How is ##\Phi \rightarrow K^{+}K^{-}## decay possible?

[mPlummers]

I know that, for charge conjugation, $C_{\Phi} = -1$, $C_{K^{+}} = 0$, $C_{K^{-}} = 0$, but $C_{\Phi} \neq C_{K^{+}}C_{K^{-}}$. How $C_{tot}$ is conserved in this interaction?

 

[Reggid]

What do you mean with $C_{K^{\pm}}=0$?
$K^{\pm}$ is not an eigenstate of the charge conjugation operator.

 

[mPlummers]

You're right, I've just noticed that. Does it mean i can't check for charge conjugation conservation in this process? If I'm asked to check if this process is forbidden or not, which are the quantum numbers to check?
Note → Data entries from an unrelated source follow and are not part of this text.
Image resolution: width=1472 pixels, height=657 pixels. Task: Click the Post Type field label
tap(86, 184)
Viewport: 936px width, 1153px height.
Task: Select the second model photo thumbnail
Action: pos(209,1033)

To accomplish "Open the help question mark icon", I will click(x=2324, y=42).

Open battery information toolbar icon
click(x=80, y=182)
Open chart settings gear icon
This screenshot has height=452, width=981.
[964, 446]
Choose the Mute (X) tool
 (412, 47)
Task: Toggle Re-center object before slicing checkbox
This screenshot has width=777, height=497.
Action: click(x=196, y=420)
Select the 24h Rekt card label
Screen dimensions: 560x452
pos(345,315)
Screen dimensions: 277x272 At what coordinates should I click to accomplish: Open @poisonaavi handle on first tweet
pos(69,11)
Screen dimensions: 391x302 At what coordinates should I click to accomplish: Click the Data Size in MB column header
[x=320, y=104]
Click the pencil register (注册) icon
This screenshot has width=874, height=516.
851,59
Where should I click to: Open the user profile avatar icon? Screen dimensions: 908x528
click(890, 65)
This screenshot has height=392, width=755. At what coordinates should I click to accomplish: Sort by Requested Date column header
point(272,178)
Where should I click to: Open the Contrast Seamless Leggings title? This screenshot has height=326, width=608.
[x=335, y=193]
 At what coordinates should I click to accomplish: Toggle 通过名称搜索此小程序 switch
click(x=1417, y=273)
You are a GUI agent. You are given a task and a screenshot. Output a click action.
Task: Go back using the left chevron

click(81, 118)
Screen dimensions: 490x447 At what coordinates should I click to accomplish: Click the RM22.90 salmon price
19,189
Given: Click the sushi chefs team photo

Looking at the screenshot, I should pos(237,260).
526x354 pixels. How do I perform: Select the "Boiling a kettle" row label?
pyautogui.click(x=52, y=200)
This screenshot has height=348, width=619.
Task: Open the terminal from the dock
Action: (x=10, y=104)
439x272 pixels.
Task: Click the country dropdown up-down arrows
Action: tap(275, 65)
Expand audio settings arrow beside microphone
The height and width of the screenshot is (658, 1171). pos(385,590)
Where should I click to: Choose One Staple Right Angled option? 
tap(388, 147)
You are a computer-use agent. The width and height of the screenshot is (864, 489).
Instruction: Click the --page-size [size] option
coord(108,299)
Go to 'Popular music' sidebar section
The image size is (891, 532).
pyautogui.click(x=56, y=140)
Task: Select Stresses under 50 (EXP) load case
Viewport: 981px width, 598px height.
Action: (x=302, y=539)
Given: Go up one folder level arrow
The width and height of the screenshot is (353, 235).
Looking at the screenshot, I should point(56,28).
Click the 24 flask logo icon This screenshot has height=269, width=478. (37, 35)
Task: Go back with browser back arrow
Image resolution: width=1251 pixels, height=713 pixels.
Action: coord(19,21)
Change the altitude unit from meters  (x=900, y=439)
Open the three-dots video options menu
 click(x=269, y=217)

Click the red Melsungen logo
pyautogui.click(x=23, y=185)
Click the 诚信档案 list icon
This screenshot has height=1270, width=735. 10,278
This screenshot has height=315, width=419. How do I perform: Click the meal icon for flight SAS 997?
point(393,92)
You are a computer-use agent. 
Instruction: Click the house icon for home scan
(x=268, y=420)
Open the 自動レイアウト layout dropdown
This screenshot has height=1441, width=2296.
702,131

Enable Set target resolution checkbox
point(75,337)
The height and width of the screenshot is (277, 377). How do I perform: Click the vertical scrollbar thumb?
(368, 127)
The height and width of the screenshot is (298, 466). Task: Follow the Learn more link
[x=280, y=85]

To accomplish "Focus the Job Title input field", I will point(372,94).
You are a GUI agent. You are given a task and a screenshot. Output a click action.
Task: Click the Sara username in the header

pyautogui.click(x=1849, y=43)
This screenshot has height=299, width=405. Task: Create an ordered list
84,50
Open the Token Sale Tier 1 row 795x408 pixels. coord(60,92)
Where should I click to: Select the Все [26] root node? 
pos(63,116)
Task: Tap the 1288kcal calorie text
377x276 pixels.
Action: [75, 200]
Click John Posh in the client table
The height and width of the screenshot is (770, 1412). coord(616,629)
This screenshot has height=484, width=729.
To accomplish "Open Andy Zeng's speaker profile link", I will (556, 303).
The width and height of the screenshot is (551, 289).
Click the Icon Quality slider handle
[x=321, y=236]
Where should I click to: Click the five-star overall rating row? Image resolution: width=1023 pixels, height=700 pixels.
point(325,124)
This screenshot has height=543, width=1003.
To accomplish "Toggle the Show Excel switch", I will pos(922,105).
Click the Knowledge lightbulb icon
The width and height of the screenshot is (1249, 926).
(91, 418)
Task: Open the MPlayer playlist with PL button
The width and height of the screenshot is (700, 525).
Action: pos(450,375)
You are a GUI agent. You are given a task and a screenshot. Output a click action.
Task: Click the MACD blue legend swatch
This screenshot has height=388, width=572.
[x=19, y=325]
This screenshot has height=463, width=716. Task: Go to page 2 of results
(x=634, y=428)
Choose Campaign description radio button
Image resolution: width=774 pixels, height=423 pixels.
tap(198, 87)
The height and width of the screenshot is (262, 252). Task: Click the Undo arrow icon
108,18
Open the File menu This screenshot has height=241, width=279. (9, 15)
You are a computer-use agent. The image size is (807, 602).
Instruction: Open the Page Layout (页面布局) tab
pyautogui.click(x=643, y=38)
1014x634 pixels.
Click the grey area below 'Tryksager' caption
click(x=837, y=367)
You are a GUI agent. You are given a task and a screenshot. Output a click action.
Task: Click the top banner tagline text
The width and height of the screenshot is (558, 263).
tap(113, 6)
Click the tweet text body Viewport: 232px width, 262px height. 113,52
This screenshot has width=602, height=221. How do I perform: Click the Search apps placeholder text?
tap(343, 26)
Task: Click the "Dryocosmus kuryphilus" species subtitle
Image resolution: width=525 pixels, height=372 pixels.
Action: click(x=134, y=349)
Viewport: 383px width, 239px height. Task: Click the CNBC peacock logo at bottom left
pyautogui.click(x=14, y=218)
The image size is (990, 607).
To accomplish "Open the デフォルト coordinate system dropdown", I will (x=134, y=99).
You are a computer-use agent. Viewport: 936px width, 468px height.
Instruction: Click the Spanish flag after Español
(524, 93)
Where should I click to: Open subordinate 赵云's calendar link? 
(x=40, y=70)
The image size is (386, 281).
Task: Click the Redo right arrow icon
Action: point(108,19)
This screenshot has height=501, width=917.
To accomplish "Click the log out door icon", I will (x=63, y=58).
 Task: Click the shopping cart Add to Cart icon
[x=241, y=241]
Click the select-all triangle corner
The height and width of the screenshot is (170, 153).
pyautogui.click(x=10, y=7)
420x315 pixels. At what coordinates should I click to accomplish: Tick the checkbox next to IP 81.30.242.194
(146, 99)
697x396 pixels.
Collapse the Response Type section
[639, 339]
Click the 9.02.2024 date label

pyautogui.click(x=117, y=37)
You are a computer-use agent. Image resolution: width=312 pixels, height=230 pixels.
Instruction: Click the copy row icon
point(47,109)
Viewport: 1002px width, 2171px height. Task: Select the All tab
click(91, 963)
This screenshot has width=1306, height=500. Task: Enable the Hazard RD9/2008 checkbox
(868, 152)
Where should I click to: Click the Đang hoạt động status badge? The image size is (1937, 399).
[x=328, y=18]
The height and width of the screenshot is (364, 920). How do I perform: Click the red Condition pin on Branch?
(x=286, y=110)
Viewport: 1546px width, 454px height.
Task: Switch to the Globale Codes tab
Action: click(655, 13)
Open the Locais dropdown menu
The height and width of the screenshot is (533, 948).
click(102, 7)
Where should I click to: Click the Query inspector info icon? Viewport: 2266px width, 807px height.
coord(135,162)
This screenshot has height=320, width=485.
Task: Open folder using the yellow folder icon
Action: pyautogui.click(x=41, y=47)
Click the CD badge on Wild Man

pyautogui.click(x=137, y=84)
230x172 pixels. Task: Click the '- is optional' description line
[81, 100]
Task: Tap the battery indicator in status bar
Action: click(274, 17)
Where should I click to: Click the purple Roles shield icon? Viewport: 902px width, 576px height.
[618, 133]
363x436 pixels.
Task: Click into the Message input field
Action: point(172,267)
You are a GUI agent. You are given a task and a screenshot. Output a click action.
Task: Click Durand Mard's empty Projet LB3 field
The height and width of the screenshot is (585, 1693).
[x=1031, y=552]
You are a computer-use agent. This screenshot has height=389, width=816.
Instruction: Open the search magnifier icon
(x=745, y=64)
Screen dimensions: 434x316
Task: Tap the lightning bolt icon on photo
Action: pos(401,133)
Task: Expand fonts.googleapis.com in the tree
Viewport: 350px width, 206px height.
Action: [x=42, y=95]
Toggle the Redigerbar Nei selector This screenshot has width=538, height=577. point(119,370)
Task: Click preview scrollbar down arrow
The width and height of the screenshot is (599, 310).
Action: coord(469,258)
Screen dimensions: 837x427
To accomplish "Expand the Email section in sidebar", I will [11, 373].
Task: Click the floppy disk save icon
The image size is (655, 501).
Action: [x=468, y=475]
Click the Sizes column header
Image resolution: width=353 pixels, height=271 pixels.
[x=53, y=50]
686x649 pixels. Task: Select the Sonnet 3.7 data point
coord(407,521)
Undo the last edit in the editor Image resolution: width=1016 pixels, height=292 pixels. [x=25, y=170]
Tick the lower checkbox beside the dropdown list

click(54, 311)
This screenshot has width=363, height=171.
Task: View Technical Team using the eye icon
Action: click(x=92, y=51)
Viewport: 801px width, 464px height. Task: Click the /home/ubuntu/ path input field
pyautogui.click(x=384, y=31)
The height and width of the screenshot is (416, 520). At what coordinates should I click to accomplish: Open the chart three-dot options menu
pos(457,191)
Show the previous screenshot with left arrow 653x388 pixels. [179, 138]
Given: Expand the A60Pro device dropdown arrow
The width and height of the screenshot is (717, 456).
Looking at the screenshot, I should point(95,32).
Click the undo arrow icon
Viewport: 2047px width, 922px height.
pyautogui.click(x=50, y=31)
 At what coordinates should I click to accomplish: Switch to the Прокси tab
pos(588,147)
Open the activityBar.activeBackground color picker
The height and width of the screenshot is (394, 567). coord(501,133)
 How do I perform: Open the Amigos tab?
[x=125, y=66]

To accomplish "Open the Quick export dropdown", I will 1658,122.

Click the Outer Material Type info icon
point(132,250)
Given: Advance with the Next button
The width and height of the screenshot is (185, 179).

The process is hadronic, and these processes conserve charge conjugation, right?

 

[mfb]

The hadronic interaction is invariant under charge conjugation, yes. If you replace particles with antiparticles in a possible process the process is still possible. If you replace particles with antiparticles here you get the same process again.
Check the quark flavors and the energy. If they work out the process will be possible in general. It can be very unlikely due to spin/angular momentum, something to check as well.

 

[Reggid]

Does it mean i can't check for charge conjugation conservation in this process?

A single charged kaon is not an eigenstate of the charge conjugation operator. But a $K^+K^-$ system is.